El atractivo de un sector que busca la diferenciación

El sector asegurador busca una adaptación a la nueva realidad tecnológica y social que vivimos, asociada a la emergencia de nuevos sujetos/objetos que asegurar y nuevos riesgos que cubrir como la suplantación de identidad, la salvaguarda de los datos personales o el ataque contra la privacidad individual o colectiva.

 

Esta realidad, surgida al amparo de la transformación digital de una sociedad que busca mayor transparencia, inmediatez y sencillez en su relación entre empresas, individuos y Administraciones Públicas, impulsa a su vez, el desarrollo de nuevos productos -también servicios- digitales. Las pólizas pasivas y reactivas van dando paso a seguros más inteligentes y conectados a la realidad de los nuevos clientes, de las nuevas empresas aseguradoras y, también, de las nuevas tecnologías al alcance de todos ellos.
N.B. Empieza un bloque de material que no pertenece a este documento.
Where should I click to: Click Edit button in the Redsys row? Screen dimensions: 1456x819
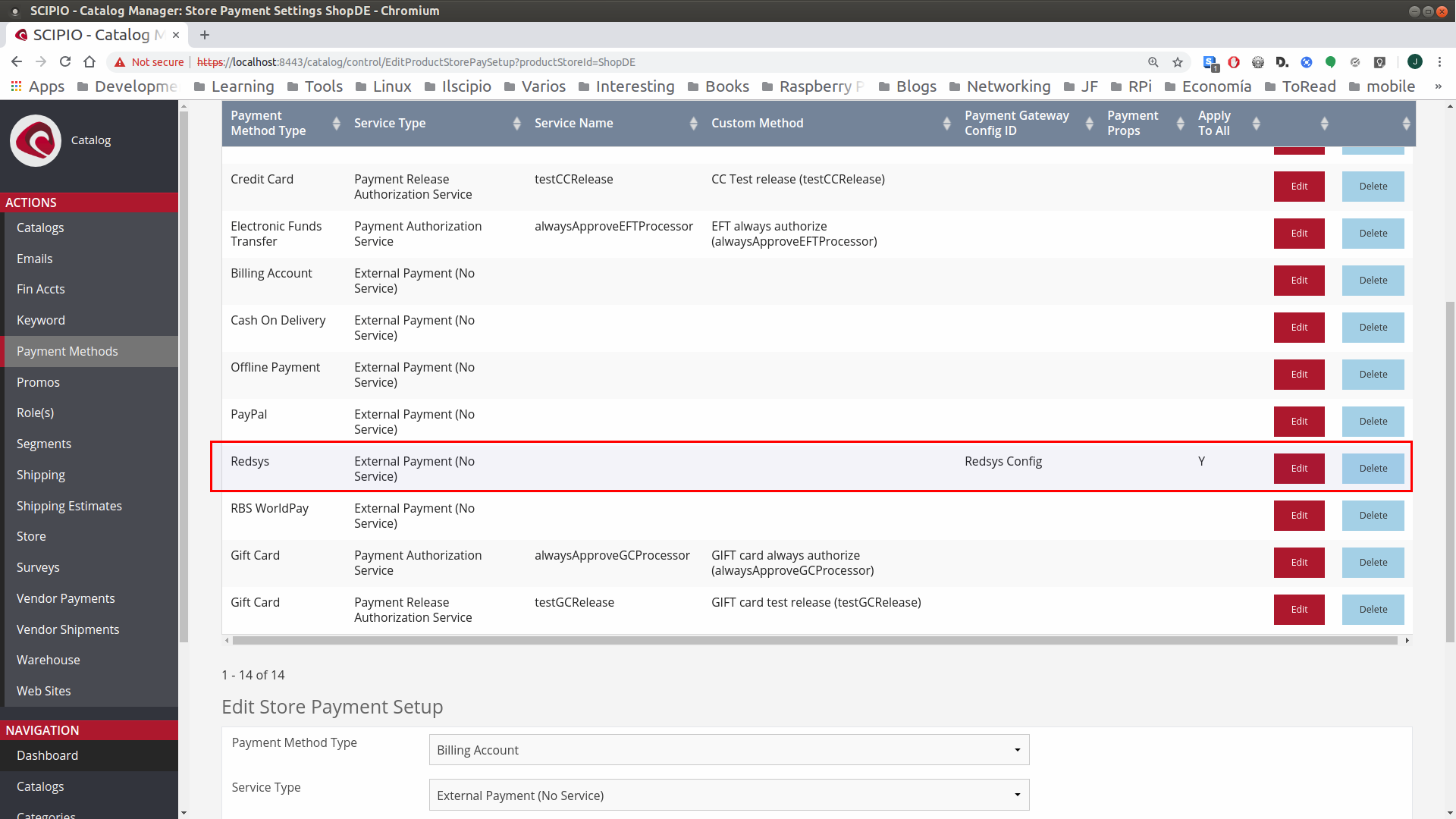[1299, 469]
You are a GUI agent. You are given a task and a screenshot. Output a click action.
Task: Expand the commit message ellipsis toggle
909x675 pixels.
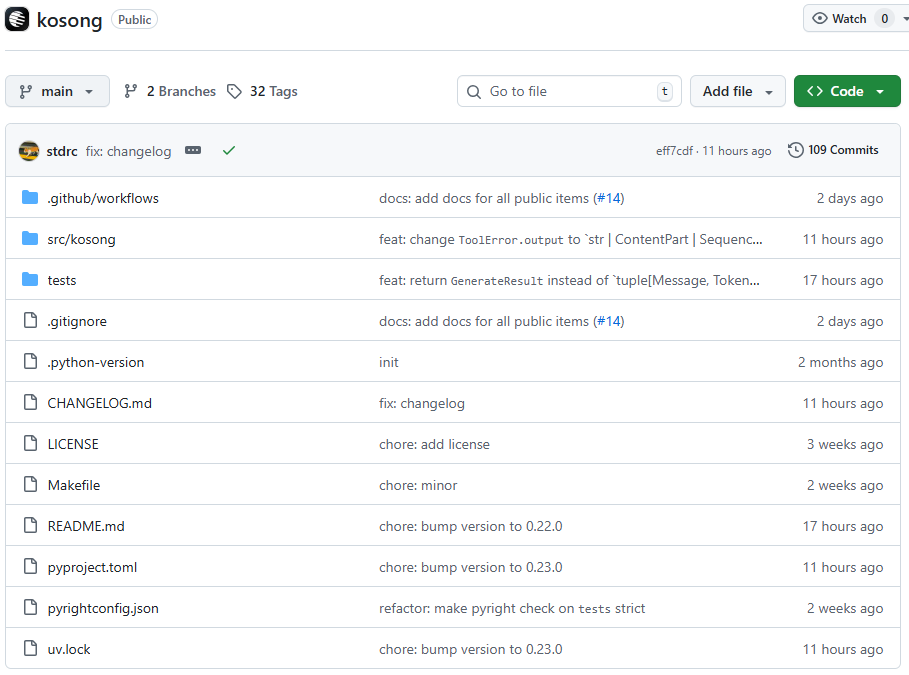(192, 150)
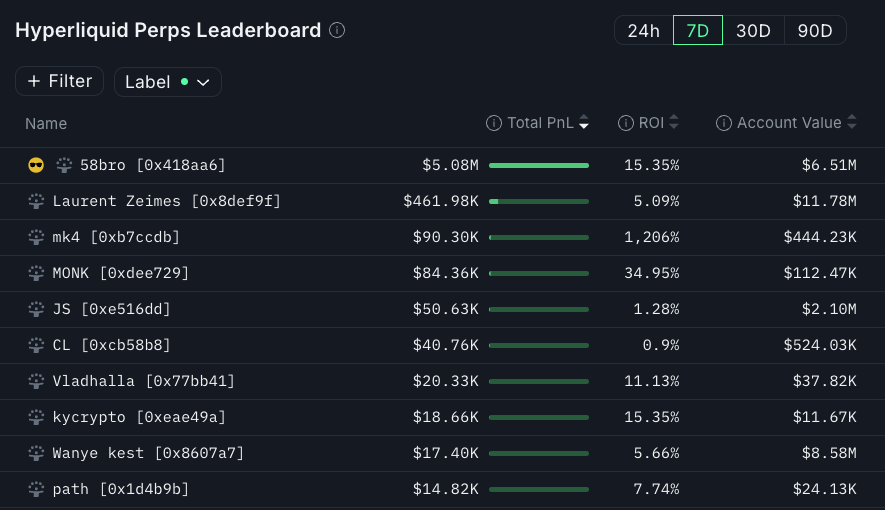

Hoy, las compañías aseguradoras ya no solo buscan el incremento de sus ventas o la consecución de cuotas de mercado más altas. Ahora, su planteamiento se centra en la productividad y en la eficiencia, pero, basando gran parte de su nuevo modelo de negocio en optimizar su relación con el cliente, mejorando su experiencia de uso, simplificando sus productos para que sean perfectamente comprensibles o buscando el máximo aprovechamiento de los datos para personalizar su oferta. Ahora, las compañías buscan una relación de largo recorrido que facilite un conocimiento más detallado del cliente y permita un mayor nivel de fidelización.

Cambiar la visión de producto por la visión de cliente

Las aseguradoras son conscientes de que la transformación de su modelo de negocio tradicional deberá poner en valor el empoderamiento que la sociedad digital ha dado al consumidor. La proliferación de todo tipo de dispositivos conectados a la red o la utilización masiva de las redes sociales son solo algunas de las consecuencias más visibles de la influencia que ejerce la tecnología sobre el negocio asegurador.

Pero eso es solo la punta del Iceberg que ha derivado en la aparición de un cliente, familiarizado con el uso de la tecnología digital, más exigente, más informado y más infiel. Es decir, hablamos de un cliente que no duda en cambiar de opción si detecta una propuesta de valor mejor o si tiene una mala experiencia con su compañía.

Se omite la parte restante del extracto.